1. What are the two components of a graph?
2. List at least three sample entities that can be modeled as vertices.
3. List at least three sample relations that can be modeled as edges.
4. What properties could you associate with a vertex representing a city?
5. What properties could you associate with an edge representing a highway between two cities?
6. Epidemiologists use graphs to model the spread of infection. What do vertices represent? What do edges represent?
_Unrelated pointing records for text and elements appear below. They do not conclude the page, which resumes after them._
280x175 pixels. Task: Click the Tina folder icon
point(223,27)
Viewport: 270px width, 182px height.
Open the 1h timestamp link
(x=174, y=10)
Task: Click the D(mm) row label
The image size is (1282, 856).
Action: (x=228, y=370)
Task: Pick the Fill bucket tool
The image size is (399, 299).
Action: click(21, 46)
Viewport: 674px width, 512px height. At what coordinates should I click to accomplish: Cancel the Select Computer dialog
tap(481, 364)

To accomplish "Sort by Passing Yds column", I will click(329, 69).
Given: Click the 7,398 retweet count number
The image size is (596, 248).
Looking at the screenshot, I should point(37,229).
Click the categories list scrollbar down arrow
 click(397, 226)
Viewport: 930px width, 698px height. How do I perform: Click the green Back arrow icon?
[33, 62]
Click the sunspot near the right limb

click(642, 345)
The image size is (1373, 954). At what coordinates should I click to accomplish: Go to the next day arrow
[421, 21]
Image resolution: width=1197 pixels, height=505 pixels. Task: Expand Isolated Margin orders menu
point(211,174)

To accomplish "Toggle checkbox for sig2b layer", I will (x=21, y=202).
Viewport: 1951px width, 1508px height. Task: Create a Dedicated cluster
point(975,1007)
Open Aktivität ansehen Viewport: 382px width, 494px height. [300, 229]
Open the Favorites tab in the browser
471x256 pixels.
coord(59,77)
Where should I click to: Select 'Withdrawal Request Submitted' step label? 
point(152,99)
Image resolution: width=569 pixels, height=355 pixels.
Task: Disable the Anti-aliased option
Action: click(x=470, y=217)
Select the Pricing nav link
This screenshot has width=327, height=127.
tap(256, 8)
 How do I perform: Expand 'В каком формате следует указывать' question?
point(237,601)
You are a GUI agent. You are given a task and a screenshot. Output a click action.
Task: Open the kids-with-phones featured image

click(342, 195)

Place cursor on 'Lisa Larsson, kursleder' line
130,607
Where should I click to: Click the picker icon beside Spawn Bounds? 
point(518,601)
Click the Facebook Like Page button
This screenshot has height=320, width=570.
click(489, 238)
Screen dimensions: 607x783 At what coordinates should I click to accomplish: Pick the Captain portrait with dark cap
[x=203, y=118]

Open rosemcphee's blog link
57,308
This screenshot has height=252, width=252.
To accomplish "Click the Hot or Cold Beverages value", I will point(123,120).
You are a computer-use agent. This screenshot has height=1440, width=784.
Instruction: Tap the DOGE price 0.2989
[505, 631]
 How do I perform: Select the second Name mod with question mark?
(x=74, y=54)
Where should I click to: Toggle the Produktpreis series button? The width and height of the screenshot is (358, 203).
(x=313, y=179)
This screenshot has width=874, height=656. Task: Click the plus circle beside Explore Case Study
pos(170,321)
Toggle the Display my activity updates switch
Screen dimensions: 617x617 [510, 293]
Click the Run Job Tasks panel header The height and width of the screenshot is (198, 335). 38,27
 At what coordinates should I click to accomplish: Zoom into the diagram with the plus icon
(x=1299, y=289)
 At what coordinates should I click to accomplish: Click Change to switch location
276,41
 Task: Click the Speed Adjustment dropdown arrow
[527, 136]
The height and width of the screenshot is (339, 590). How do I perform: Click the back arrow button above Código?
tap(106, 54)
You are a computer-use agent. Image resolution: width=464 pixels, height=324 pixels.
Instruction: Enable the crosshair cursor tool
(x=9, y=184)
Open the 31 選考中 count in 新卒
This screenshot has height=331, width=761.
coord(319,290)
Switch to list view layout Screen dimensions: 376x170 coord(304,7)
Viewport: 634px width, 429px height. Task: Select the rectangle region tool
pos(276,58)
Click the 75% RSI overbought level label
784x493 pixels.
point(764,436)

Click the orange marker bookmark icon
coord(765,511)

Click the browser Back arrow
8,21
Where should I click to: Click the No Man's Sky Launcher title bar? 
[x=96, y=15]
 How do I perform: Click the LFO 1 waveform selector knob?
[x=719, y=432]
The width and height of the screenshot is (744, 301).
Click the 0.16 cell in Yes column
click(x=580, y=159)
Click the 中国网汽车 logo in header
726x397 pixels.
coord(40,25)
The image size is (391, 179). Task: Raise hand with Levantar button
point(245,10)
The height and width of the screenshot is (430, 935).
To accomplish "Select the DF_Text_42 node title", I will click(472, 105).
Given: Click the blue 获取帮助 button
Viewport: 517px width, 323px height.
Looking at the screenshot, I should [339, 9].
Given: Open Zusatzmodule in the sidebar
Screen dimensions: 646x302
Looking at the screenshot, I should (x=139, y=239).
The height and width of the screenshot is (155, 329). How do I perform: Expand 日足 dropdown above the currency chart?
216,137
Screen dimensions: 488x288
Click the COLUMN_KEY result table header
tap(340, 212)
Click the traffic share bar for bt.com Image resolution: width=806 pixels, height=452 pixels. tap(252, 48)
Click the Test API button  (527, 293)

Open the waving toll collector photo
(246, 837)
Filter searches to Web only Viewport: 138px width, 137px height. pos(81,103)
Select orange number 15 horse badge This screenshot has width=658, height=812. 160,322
7. Give an example of a part-of hierarchy.
8. How do graph databases avoid joins?
9. How is a person-likes-post graph different from other graphs used as examples in this chapter?
10. Give an example of a business application that would use multiple types of edges (relations) between vertices.
Easley, David, and Jon Kleinberg. Networks, Crowds, and Markets: Reasoning About a Highly Connected World. Cambridge, England: Cambridge University Press, 2010.
Robinson, Ian, Jim Webber, and Emil Eifrem. Graph Databases. Sebastopol, CA: O’Reilly Media, Inc., 2013.
Trudeau, Richard J. Introduction to Graph Theory. Mineola, NY: Courier Dover Publications, 2013.